WORK ITEM - Pictures stay out of this copy; please retype only the lines from the start of the records through the line with "Given: Click 重置属性 reset button".

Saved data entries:
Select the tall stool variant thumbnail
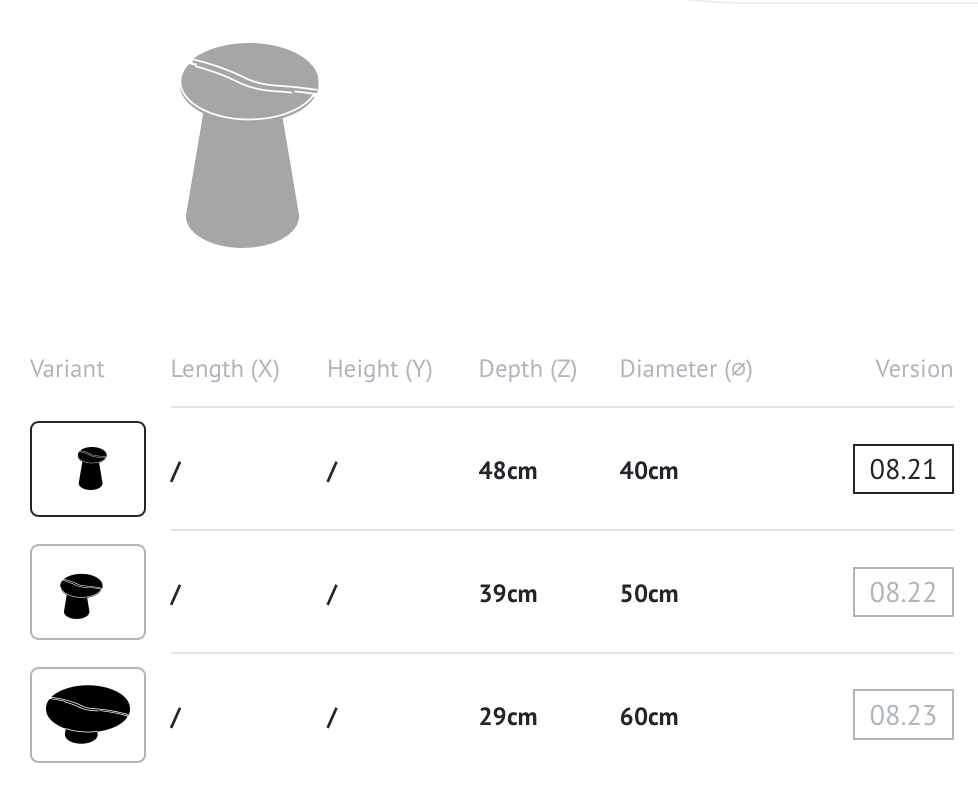This screenshot has height=790, width=978. pyautogui.click(x=88, y=469)
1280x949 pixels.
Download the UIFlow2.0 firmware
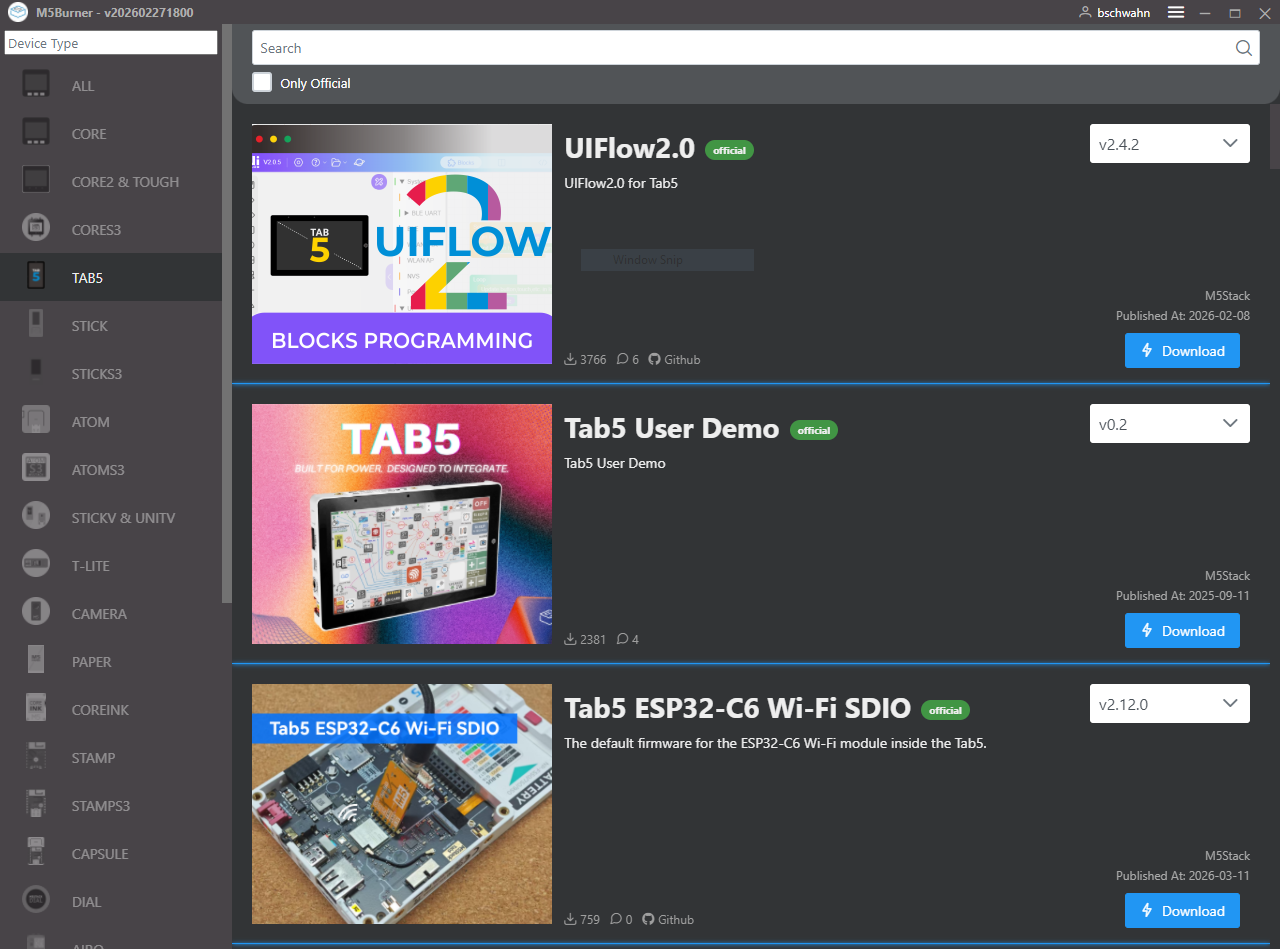pyautogui.click(x=1182, y=351)
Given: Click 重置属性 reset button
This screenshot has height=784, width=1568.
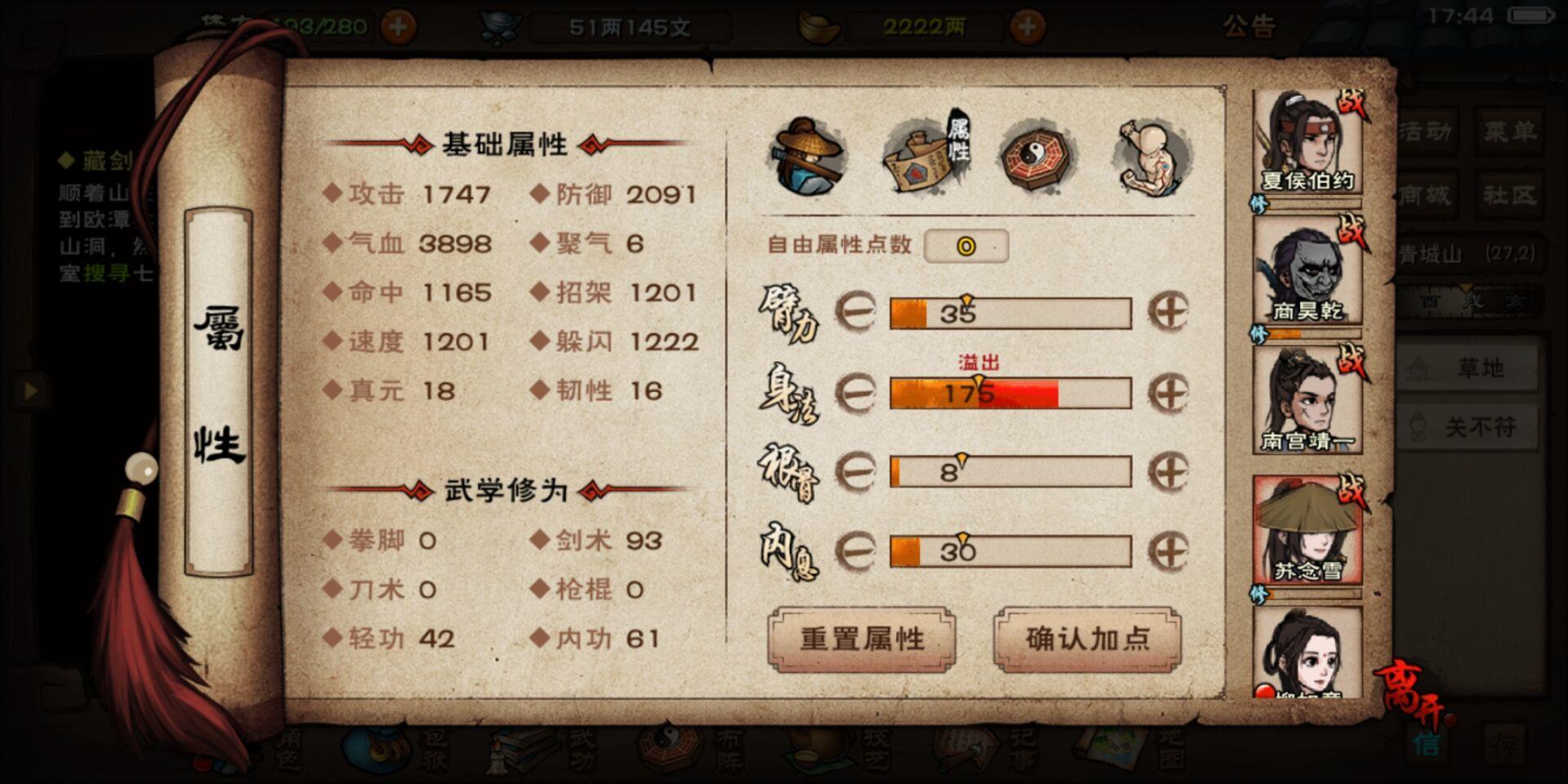Looking at the screenshot, I should [862, 639].
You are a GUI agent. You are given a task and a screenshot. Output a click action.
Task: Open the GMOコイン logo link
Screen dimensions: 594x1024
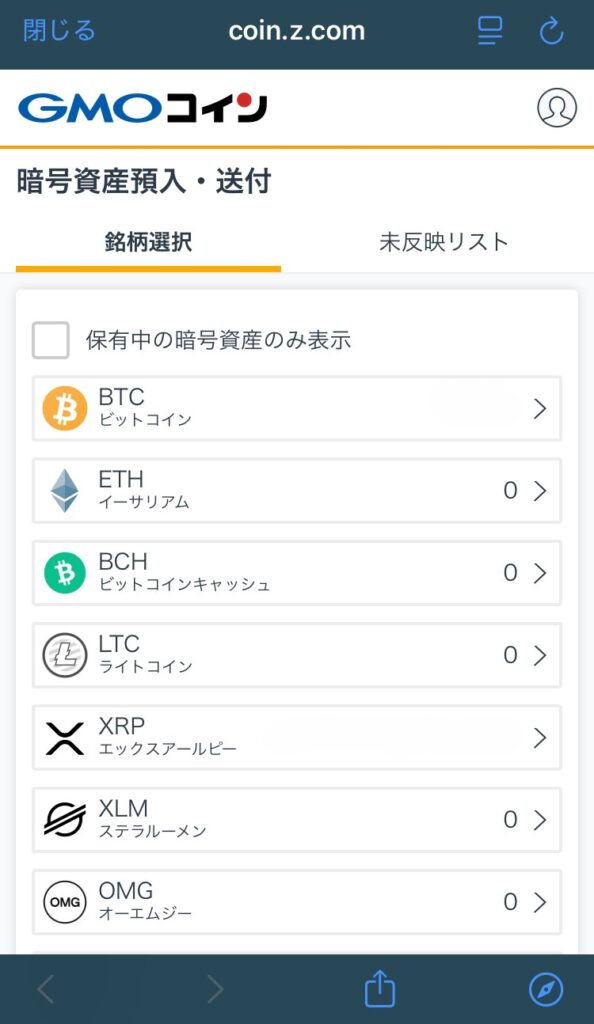coord(143,108)
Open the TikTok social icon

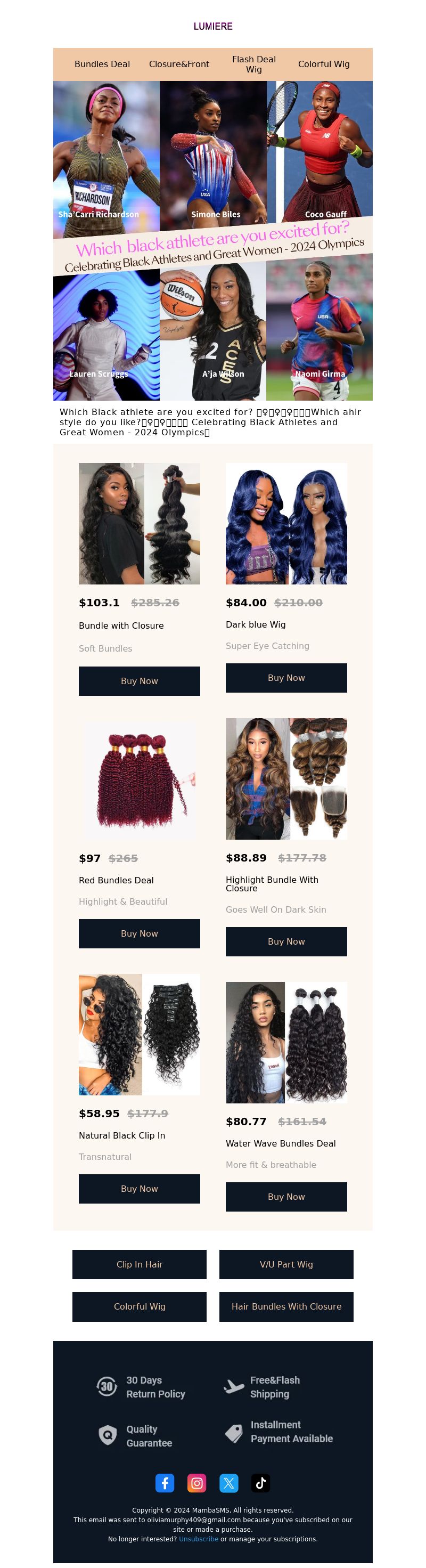pyautogui.click(x=260, y=1482)
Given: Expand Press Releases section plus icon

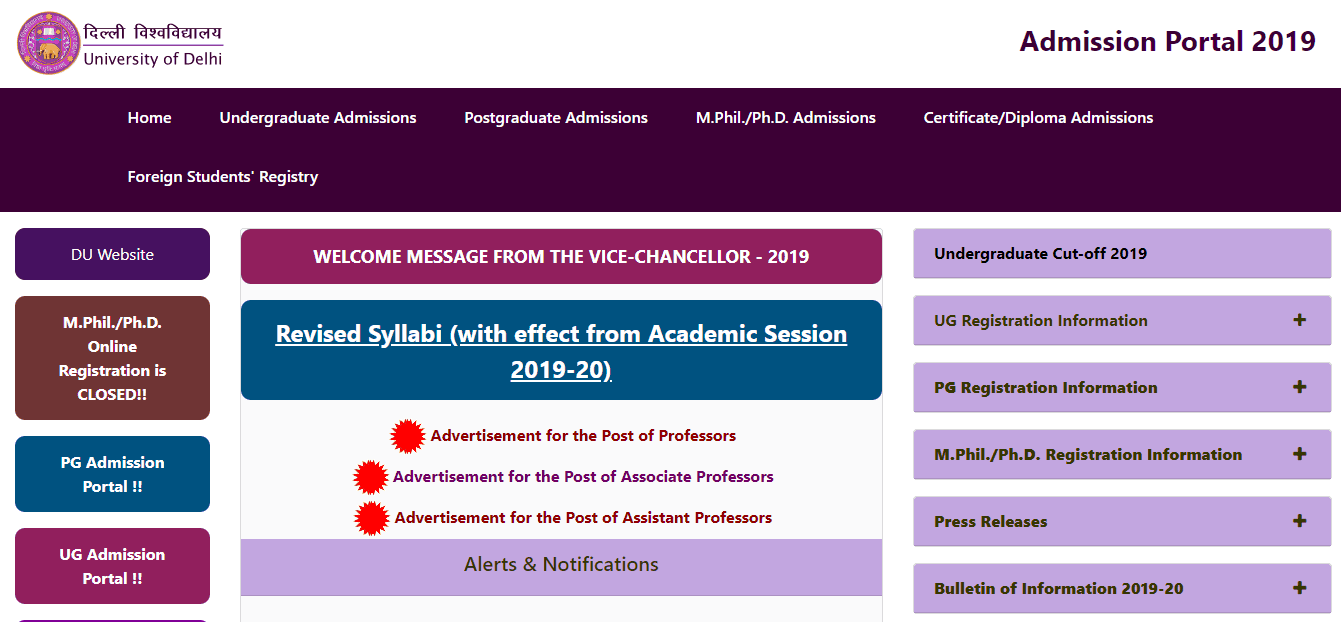Looking at the screenshot, I should tap(1299, 521).
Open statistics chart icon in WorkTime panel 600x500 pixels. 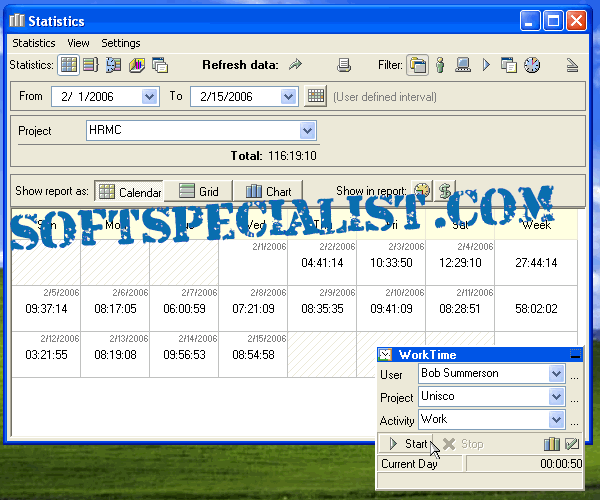tap(551, 443)
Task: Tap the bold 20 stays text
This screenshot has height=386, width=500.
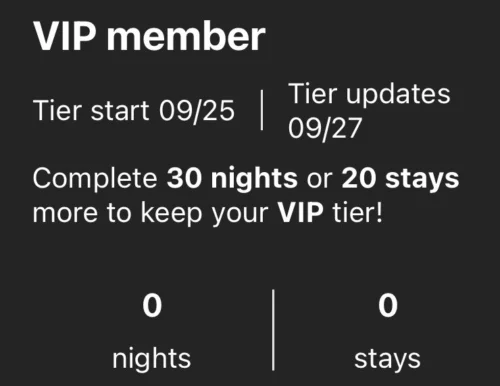Action: coord(400,179)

EXERCISE OUTPUT -
Select the tall stool variant thumbnail
This screenshot has height=790, width=978. pyautogui.click(x=88, y=469)
1280x949 pixels.
Download the UIFlow2.0 firmware
pyautogui.click(x=1182, y=351)
Given: Click 重置属性 reset button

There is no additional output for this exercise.